Increased temporal variance in life-history traits is generally predicted to decrease individual fitness and population growth. We show that a widely used result of stochastic sensitivity analysis that bolsters this generality is flawed because it ignores the effects of correlations between vital rates. Considering the effects of these correlations (although ignoring autocorrelations), we show that the apparently simple relationship between vital rate variance and fitness can be considerably more complex than previously thought. In particular, the previously estimated negative sensitivities of fitness or population growth to variance in a vital rate can be either enhanced by positive correlations between rates or reversed by negative correlations, even to the point that variability in a rate can increase fitness or population growth. We apply this new sensitivity calculation to data from the desert tortoise and discuss its interpretation in light of the factors generating vital rate correlations.     

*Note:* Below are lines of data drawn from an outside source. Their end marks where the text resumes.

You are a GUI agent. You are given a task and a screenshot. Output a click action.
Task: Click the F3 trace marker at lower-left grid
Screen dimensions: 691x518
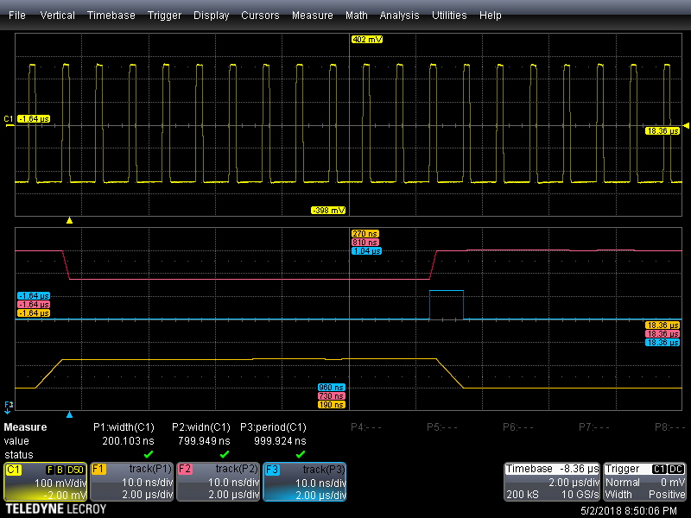click(9, 404)
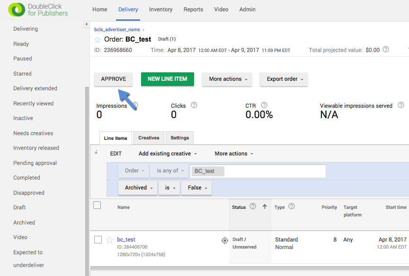Open CTR help question mark icon
Image resolution: width=409 pixels, height=276 pixels.
[264, 105]
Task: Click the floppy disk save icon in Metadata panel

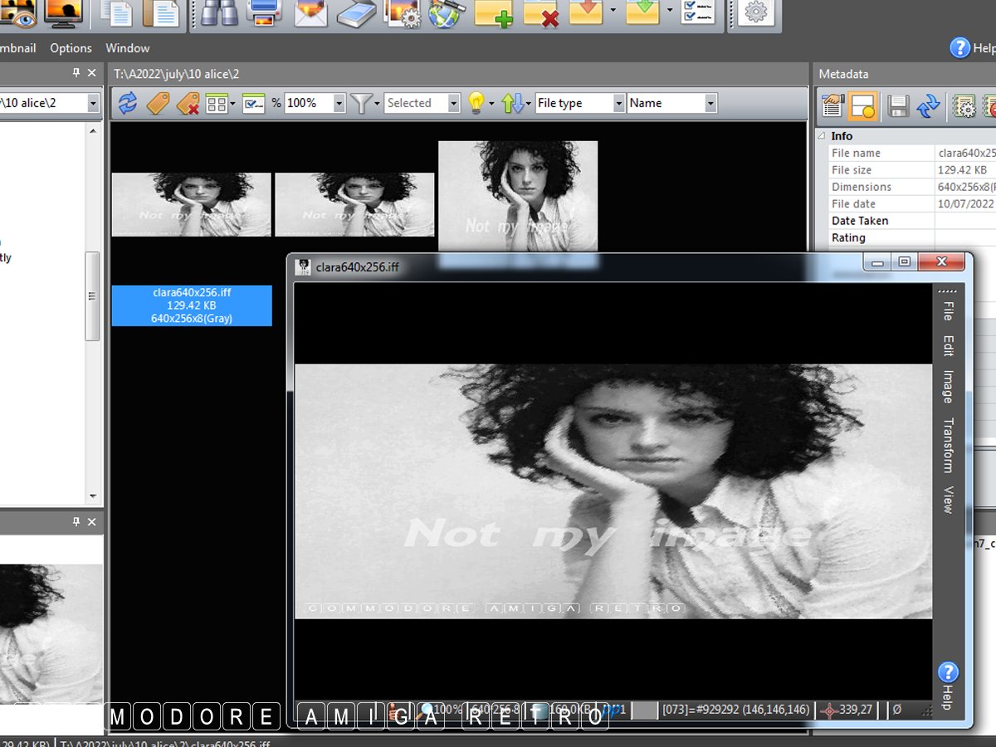Action: pyautogui.click(x=897, y=105)
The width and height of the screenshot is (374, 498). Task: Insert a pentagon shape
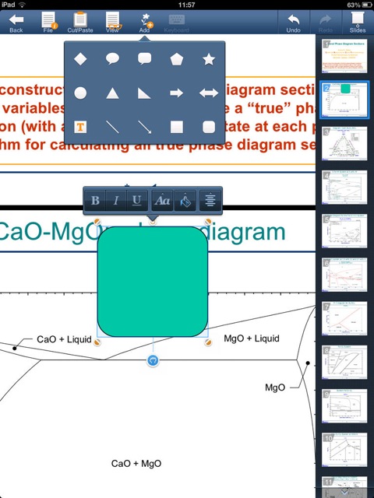click(177, 59)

The effect of selection history on extinction risk during severe environmental change

Environments rarely remain the same over time, and populations are therefore frequently at risk of going extinct when changes are significant enough to reduce fitness. Although many studies have investigated what attributes of the new environments and of the populations experiencing these changes will affect their probability of going extinct, limited work has been directed towards determining the role of population history on the probability of going extinct during severe environmental change. Here, we compare the extinction risk of populations with a history of selection in a benign environment, to populations with a history of selection in one or two stressful environments. We exposed spores and lines of the green alga Chlamydomonas reinhardtii from these three different histories to a range of severe environmental changes. We found that the extinction risk was higher for populations with a history of selection in stressful environments compared to populations with a history of selection in a benign environment. This effect was not due to differences in initial population sizes. Finally, the rates of extinction were highly repeatable within histories, indicating strong historical contingency of extinction risk. Hence, information on the selection history of a population can be used to predict their probability of going extinct during environmental change.     

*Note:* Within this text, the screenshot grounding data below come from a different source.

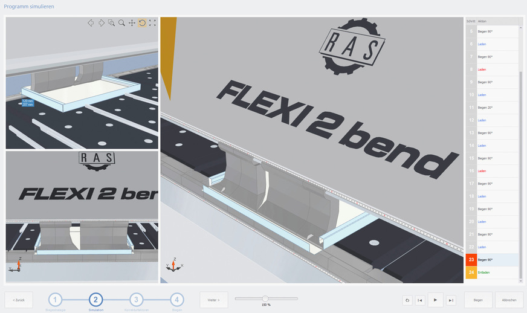Skip to the last simulation step

click(x=451, y=300)
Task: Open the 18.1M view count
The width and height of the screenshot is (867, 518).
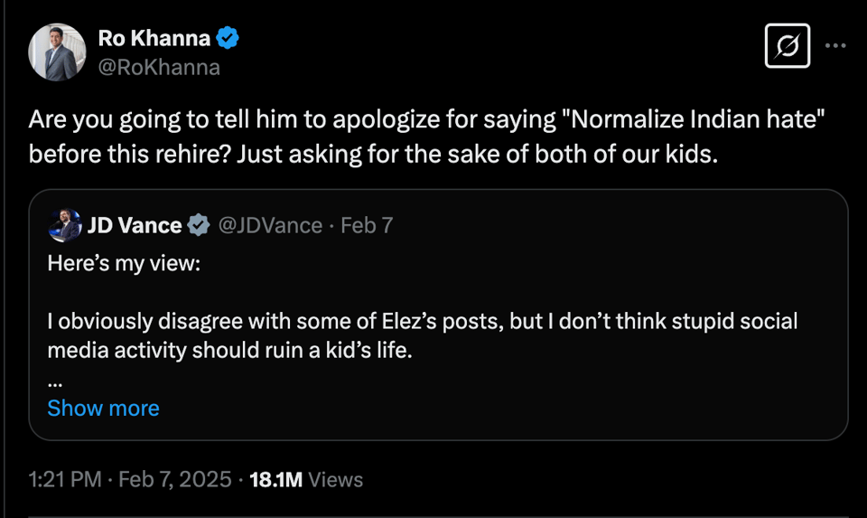Action: [275, 480]
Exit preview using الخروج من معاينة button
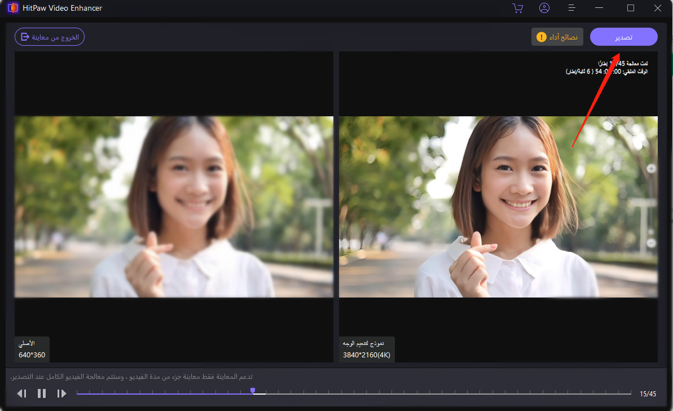673x411 pixels. coord(50,37)
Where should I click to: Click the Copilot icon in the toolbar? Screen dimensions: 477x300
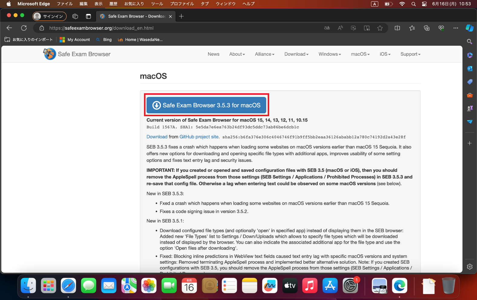(x=469, y=28)
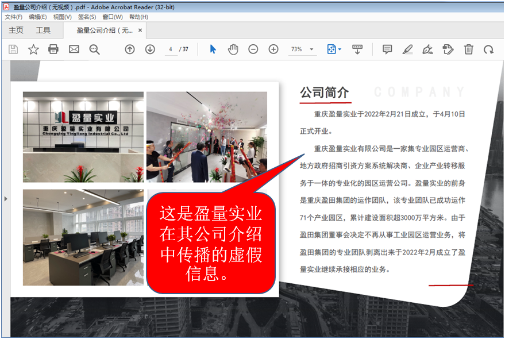Zoom out using the minus button
Screen dimensions: 505x339
tap(253, 49)
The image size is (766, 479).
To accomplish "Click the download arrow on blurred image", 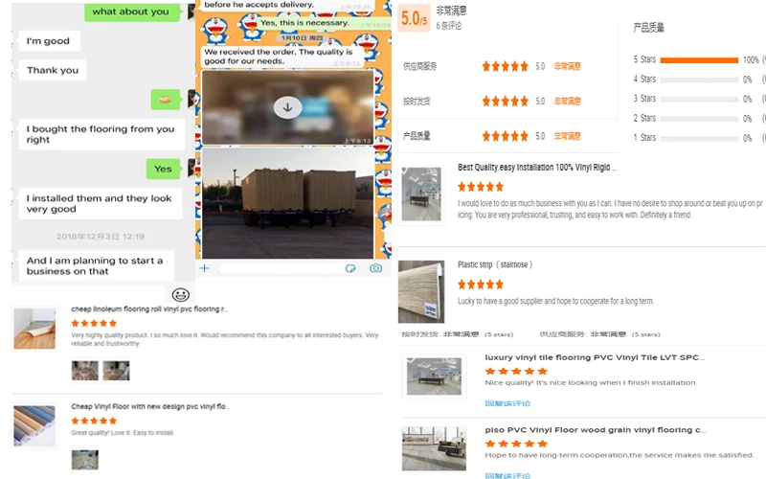I will click(287, 107).
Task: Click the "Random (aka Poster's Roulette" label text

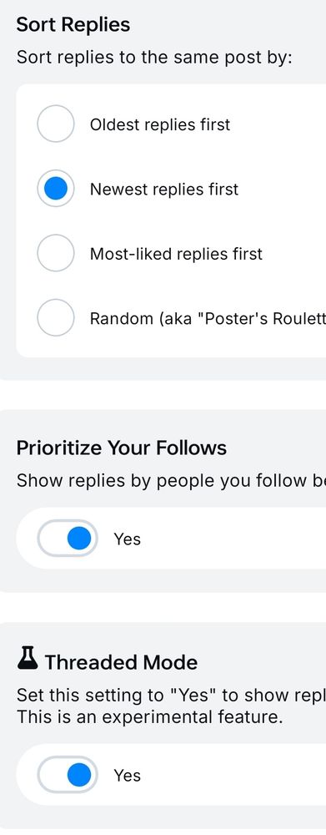Action: coord(208,318)
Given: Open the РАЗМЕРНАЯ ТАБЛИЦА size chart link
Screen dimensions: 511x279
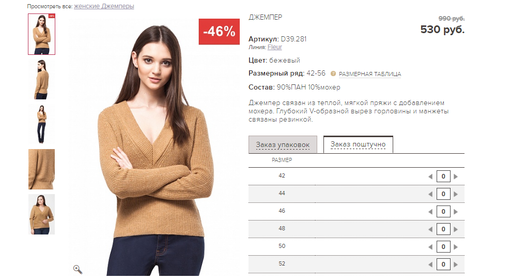Looking at the screenshot, I should (370, 74).
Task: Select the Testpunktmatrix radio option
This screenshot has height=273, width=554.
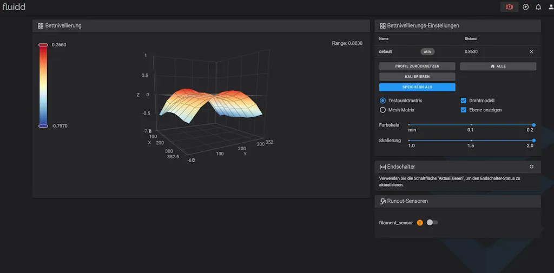Action: click(383, 101)
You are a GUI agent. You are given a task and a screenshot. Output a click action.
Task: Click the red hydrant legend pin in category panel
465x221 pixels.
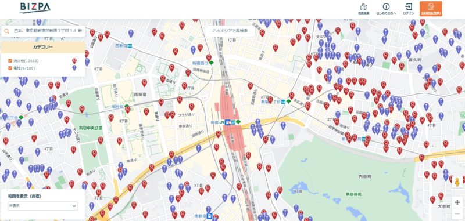pyautogui.click(x=74, y=61)
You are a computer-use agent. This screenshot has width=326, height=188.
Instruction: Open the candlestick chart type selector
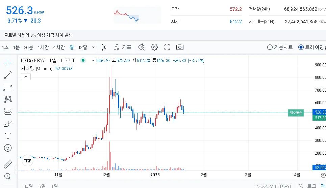104,47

Metapopulation extinction in fragmented landscapes: using bacteria and protozoa communities as model ecosystems

Extinction is notoriously difficult to study because of the long timescales involved and the difficulty in ascertaining that extinction has actually occurred. The effect of habitat subdivision, or fragmentation, on extinction risk is even harder to study, as it requires copious replication of habitat patches on large spatial scales and control of area effects between treatments. I used simple small-scale communities of bacteria and protozoa to study extinction in response to habitat loss and habitat fragmentation. I studied several different community configurations, each with three trophic levels. Unlike most metapopulation studies (experimental as well as theoretical), which have tended to deal with inherently unstable species interactions, I deliberately used community configurations that were persistent in large stock cultures. I recorded the time to extinction of the top predator in single habitat patches of different sizes and in fragmented systems with different degrees of subdivision but the same amount of available habitat. Habitat loss reduced the time to extinction of isolated populations. Fragmented systems went extinct sooner than corresponding unfragmented (continuous) systems of the same overall size. Unfragmented populations persisted longer than fragmented systems (metapopulations) with or without dispersal corridors between subpopulations. In fact, fragmented systems where the fragments were linked by dispersal corridors went extinctly significantly sooner than those where subpopulations were completely isolated from each other. If these results extend to more "natural" systems, it suggests a need for caution in management programs that emphasize widespread establishment of wildlife corridors in fragmented landscapes.